# EXERCISE PROMPT:
For this exercise, restate word for word only the lines from the one containing "This screenshot has height=825, width=1980." through the last line below. Pictures do not get copied.

# SUPPLIED INFORMATION:
----
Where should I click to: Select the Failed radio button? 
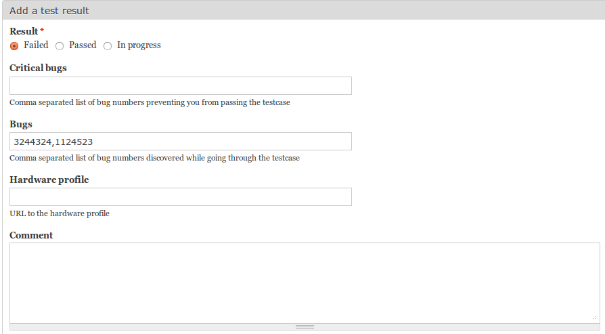point(14,46)
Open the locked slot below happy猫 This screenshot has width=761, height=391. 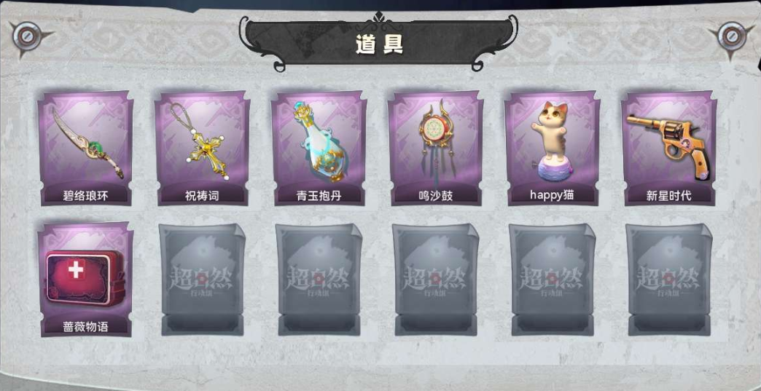pyautogui.click(x=553, y=280)
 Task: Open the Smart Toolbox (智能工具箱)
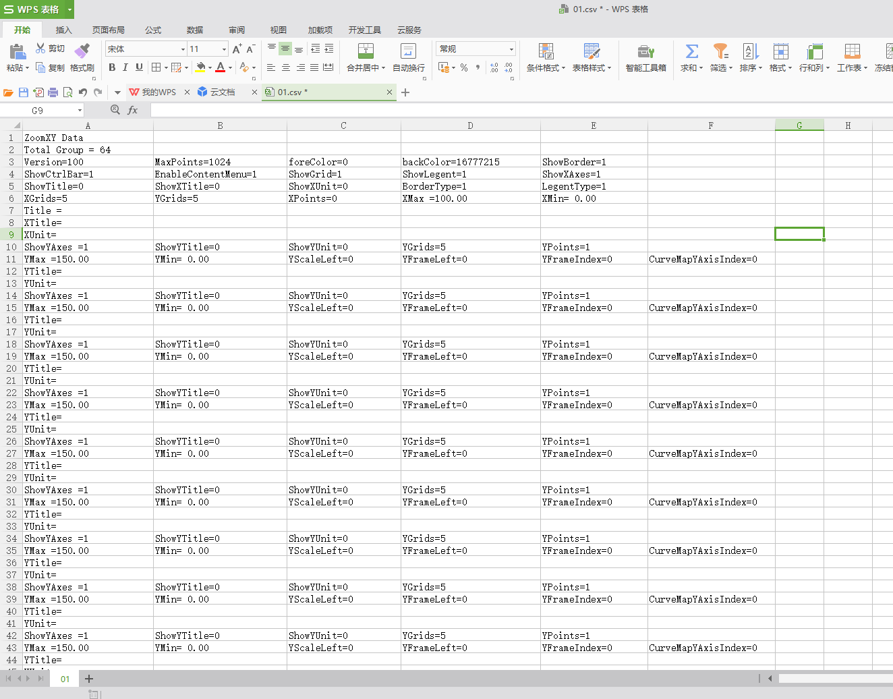645,57
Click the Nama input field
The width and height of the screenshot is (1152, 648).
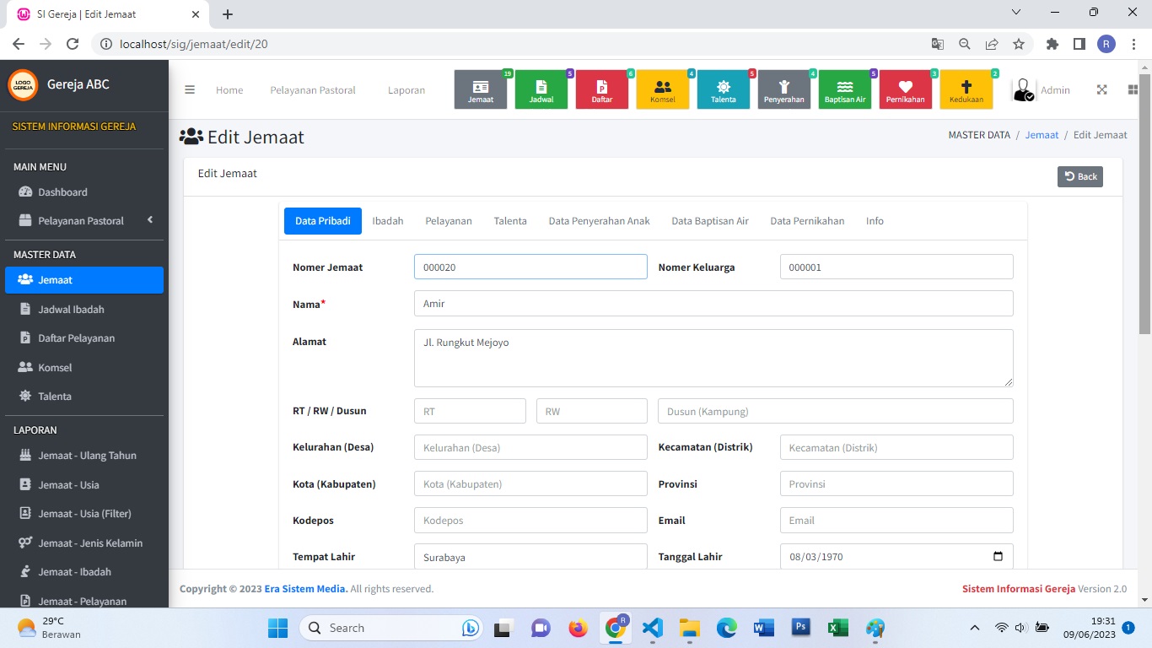tap(713, 304)
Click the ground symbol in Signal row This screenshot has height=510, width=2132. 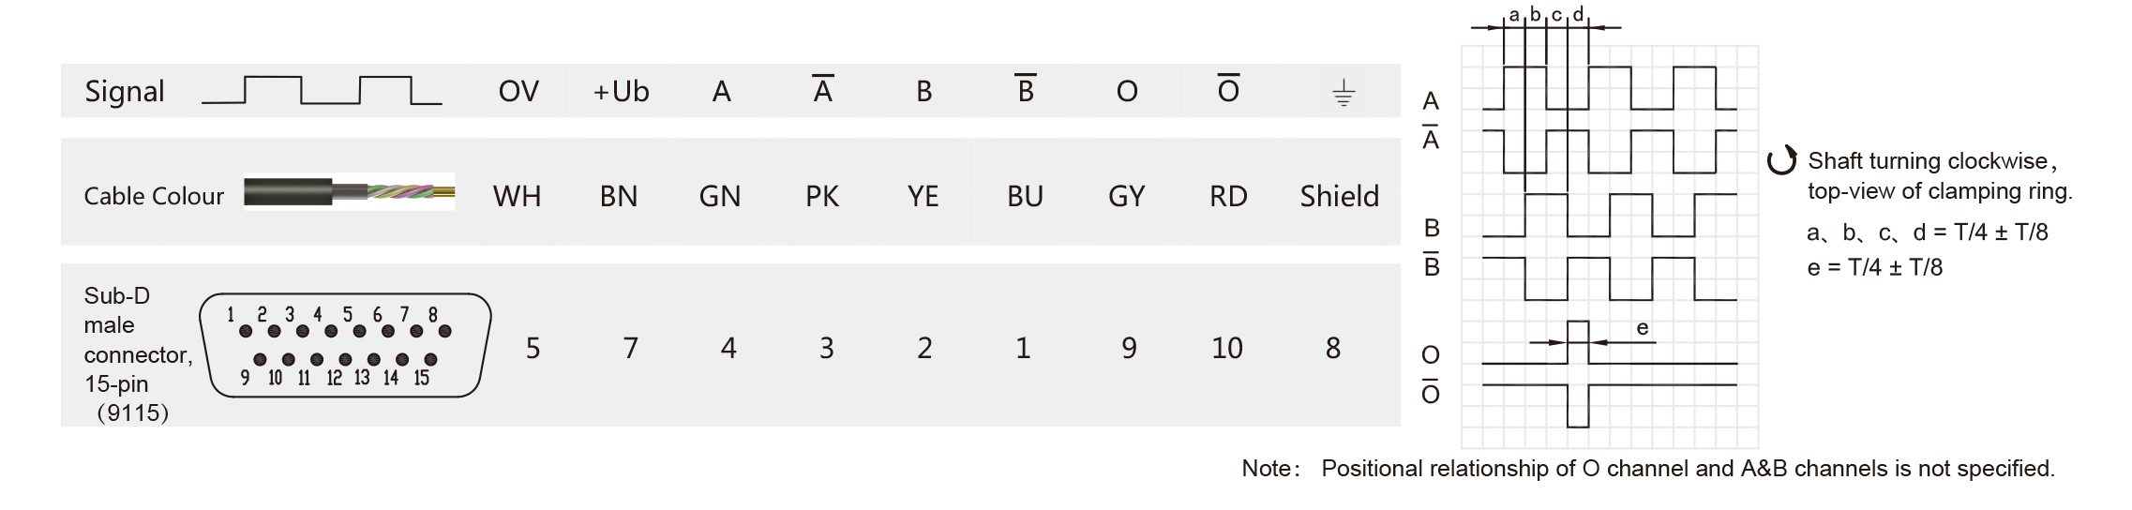[x=1343, y=93]
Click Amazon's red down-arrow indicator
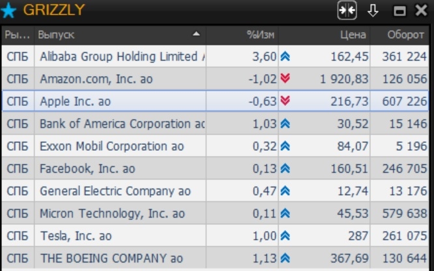Screen dimensions: 434x271 (285, 79)
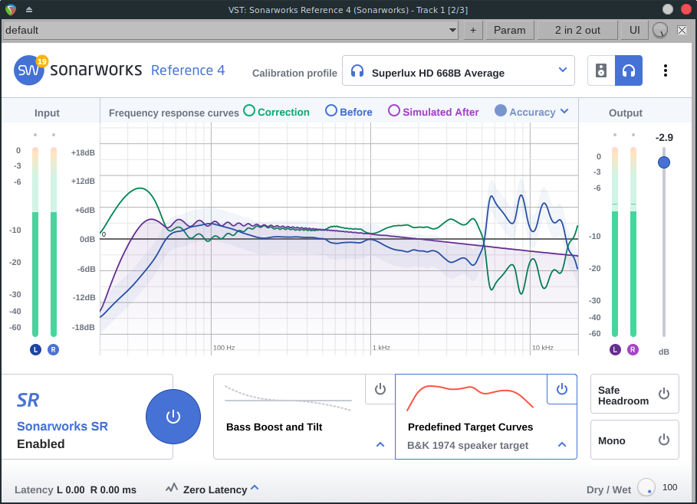Image resolution: width=697 pixels, height=504 pixels.
Task: Click the output gain slider handle
Action: tap(664, 162)
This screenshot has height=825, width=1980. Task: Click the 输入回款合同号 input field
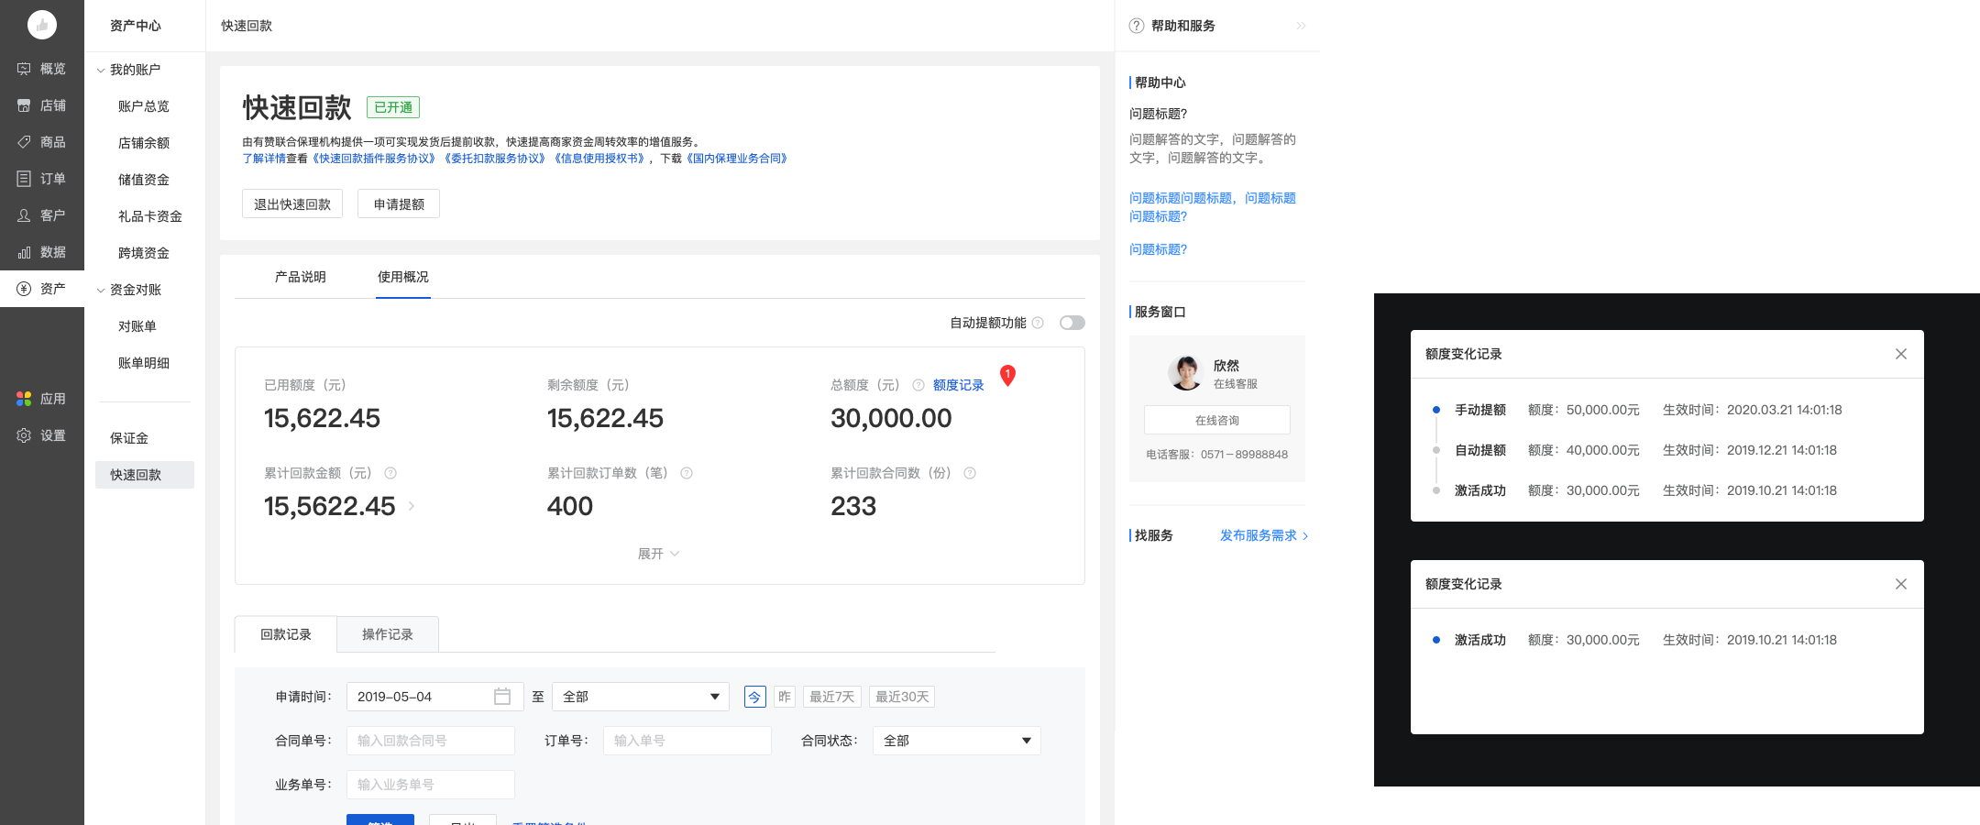coord(430,741)
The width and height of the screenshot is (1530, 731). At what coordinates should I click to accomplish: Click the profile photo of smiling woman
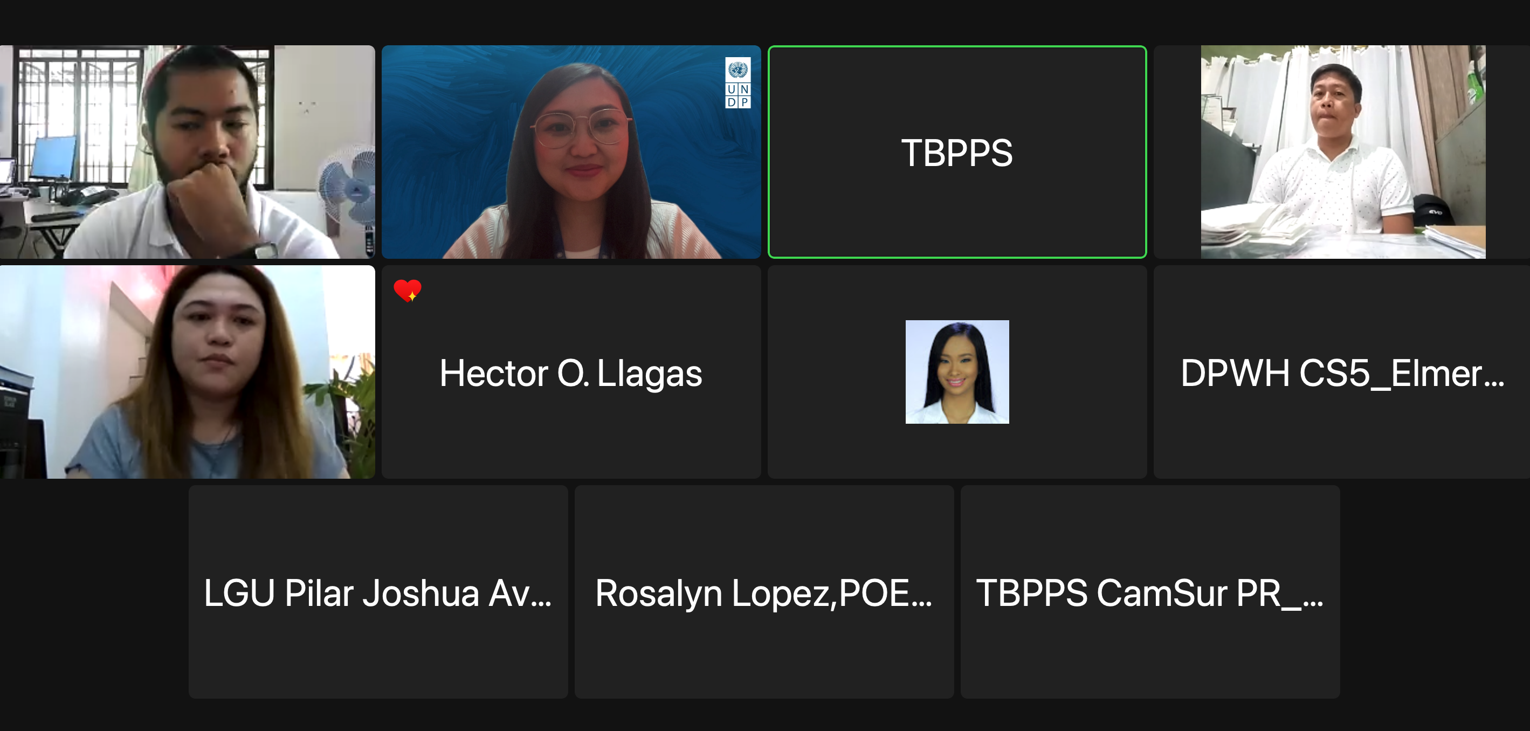pyautogui.click(x=957, y=372)
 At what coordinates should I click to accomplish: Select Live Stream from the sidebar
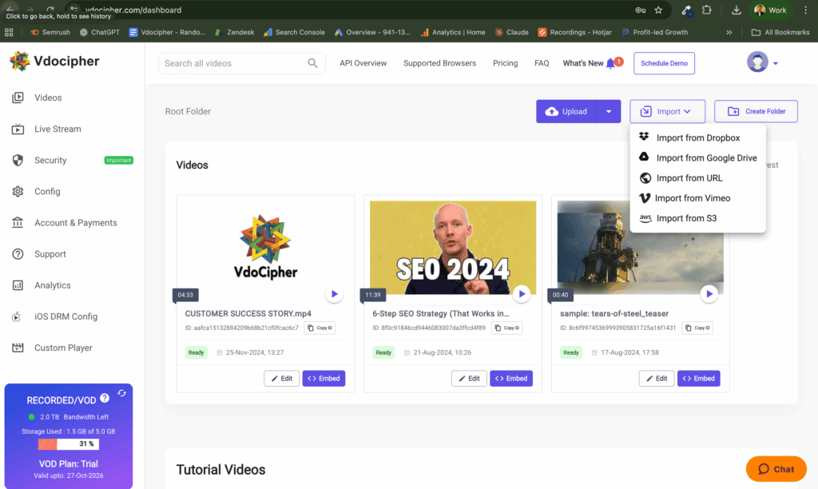(59, 129)
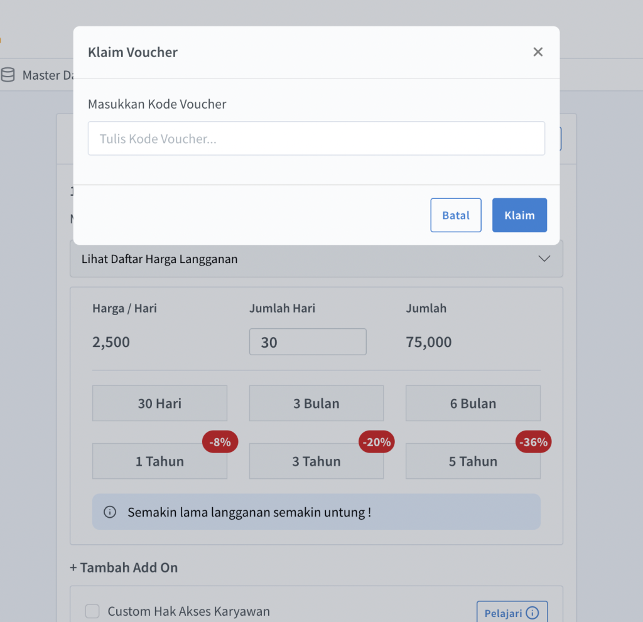
Task: Click the -8% discount badge
Action: tap(220, 442)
----
# RESPONSE TO THIS EXERCISE:
This screenshot has height=825, width=1980. Task: Click the 输入回款合同号 input field
coord(430,741)
The width and height of the screenshot is (1530, 731). At what coordinates should I click to accomplish: Click the profile photo of smiling woman
pyautogui.click(x=957, y=372)
 At what coordinates should I click to accomplish: Select Live Stream from the sidebar
(59, 129)
Task: Click the -8% discount badge
Action: tap(220, 442)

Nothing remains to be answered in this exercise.